- TASK ITEM -
Out of the material that follows, write out exactly the lines from the line with "Task: Click the faded" to the line with "The height and width of the screenshot is (512, 495).", both ends included, and no others.

- SUPPLIED DATA -

━━━━━━━━

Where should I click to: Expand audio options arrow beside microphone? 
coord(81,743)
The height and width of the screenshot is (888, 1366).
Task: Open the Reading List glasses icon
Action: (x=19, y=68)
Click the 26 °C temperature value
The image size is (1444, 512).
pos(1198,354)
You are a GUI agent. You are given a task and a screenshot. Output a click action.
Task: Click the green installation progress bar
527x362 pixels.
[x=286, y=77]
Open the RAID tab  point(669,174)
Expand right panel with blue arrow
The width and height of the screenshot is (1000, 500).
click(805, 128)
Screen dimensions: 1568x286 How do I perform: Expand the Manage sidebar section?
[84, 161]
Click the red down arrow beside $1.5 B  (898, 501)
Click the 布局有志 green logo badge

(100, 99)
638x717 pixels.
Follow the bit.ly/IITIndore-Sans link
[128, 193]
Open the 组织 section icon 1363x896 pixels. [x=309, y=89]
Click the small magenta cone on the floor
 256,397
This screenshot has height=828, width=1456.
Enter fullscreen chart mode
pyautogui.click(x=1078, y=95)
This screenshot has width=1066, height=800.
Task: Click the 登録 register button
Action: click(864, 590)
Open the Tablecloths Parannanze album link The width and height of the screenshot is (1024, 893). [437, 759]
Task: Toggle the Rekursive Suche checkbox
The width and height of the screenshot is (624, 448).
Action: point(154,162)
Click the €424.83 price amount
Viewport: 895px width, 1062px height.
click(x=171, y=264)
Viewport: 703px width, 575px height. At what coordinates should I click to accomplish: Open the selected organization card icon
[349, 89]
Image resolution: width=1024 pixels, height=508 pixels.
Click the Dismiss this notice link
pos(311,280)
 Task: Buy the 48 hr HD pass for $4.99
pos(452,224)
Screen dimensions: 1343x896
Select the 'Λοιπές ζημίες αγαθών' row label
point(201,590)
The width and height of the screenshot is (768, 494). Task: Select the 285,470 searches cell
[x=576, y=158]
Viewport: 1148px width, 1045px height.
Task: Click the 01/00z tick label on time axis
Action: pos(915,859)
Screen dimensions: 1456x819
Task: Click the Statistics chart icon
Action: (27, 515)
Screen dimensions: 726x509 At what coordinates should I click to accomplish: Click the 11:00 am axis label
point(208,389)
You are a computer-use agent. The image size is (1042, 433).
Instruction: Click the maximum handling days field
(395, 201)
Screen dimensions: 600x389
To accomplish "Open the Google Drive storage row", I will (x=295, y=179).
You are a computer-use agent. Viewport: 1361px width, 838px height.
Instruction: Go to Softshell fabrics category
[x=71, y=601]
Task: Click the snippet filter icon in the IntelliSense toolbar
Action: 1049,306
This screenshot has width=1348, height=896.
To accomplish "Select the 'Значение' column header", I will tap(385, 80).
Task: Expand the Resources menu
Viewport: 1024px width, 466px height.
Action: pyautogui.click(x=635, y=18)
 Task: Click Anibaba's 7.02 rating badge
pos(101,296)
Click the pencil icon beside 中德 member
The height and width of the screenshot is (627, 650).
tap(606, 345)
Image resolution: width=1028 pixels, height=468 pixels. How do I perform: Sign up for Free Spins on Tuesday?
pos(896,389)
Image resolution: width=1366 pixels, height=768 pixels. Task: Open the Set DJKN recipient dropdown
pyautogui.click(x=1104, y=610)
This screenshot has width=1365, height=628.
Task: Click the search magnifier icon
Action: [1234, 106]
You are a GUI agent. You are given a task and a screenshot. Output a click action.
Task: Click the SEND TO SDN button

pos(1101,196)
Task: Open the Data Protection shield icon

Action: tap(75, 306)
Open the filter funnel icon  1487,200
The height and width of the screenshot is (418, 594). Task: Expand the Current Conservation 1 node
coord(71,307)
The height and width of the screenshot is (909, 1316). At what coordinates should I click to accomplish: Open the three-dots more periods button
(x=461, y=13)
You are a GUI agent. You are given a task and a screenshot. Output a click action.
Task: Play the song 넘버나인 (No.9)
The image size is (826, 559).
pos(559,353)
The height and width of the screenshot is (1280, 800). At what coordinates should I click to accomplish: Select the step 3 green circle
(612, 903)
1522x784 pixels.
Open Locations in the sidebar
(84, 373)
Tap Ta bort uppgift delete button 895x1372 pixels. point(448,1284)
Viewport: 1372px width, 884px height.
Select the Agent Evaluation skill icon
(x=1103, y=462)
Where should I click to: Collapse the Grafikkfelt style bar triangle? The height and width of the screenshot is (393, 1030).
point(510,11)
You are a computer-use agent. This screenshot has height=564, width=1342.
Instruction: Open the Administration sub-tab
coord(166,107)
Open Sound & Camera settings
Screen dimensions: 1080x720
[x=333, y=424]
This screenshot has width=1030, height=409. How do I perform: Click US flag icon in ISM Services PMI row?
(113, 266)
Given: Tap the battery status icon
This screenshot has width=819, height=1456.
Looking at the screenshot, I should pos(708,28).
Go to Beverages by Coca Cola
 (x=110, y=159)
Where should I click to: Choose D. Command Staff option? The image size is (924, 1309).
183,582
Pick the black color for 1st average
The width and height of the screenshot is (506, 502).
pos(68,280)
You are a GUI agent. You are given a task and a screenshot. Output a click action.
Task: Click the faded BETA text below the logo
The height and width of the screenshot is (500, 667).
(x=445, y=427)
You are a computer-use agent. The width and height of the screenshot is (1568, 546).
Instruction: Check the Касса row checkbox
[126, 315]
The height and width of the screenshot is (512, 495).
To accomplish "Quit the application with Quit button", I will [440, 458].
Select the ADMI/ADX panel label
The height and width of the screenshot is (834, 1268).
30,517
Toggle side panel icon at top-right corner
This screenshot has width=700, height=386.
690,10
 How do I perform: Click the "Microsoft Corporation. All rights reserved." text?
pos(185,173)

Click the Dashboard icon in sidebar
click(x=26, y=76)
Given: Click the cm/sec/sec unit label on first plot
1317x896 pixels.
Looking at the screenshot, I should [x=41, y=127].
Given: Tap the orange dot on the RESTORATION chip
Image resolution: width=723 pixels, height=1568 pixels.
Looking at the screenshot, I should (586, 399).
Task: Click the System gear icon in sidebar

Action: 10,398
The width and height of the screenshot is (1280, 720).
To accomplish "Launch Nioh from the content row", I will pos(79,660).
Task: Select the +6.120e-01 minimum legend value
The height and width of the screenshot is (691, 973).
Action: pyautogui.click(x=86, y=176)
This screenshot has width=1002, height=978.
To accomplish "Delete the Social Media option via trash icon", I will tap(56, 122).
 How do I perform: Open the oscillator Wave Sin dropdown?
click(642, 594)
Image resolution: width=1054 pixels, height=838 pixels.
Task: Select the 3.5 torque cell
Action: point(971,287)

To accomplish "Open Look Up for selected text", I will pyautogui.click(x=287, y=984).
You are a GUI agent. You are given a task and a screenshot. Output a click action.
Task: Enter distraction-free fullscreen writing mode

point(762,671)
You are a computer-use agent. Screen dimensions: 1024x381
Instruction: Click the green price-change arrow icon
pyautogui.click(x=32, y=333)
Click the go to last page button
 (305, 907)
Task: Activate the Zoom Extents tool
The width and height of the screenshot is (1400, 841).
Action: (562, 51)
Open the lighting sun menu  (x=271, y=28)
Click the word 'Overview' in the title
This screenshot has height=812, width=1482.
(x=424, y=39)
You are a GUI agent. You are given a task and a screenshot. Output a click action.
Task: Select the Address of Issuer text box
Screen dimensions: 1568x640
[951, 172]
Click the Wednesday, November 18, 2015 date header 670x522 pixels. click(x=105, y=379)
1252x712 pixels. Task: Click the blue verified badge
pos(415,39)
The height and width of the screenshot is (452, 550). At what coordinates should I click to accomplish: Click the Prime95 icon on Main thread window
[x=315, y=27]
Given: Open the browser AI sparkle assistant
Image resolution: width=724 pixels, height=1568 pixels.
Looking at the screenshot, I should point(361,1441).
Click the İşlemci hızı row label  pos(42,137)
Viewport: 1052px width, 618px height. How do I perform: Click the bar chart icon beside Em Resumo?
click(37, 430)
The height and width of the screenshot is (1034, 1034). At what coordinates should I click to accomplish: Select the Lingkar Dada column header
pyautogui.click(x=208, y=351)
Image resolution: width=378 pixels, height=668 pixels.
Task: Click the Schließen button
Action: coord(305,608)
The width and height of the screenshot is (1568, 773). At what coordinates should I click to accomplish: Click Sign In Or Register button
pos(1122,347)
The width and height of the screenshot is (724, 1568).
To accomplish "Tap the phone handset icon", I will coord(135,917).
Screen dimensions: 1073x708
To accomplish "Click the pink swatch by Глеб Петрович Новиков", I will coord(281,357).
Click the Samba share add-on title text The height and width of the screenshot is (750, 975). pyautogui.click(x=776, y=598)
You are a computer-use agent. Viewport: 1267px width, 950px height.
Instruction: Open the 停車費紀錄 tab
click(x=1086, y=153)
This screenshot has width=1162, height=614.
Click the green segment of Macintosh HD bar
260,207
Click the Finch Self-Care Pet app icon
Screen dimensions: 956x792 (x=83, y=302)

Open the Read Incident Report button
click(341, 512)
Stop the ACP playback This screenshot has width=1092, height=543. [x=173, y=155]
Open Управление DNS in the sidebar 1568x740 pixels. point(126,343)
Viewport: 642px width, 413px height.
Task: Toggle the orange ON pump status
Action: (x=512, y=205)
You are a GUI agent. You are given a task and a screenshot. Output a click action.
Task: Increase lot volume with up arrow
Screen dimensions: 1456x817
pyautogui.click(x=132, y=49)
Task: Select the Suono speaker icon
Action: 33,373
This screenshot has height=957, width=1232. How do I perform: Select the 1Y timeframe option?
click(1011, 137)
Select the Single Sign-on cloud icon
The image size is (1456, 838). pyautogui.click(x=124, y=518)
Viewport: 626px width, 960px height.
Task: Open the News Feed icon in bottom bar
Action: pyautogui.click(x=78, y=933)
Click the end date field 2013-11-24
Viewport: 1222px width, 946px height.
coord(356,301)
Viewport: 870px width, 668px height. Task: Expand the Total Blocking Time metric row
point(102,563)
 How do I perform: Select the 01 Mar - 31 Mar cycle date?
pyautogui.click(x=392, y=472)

━━━━━━━━

- ANSWER TO THIS EXERCISE -
Task: Click the faded BETA text below the logo
The height and width of the screenshot is (500, 667).
(x=445, y=427)
You are a computer-use agent. The width and height of the screenshot is (1568, 546).
Instruction: Check the Касса row checkbox
[126, 315]
The height and width of the screenshot is (512, 495).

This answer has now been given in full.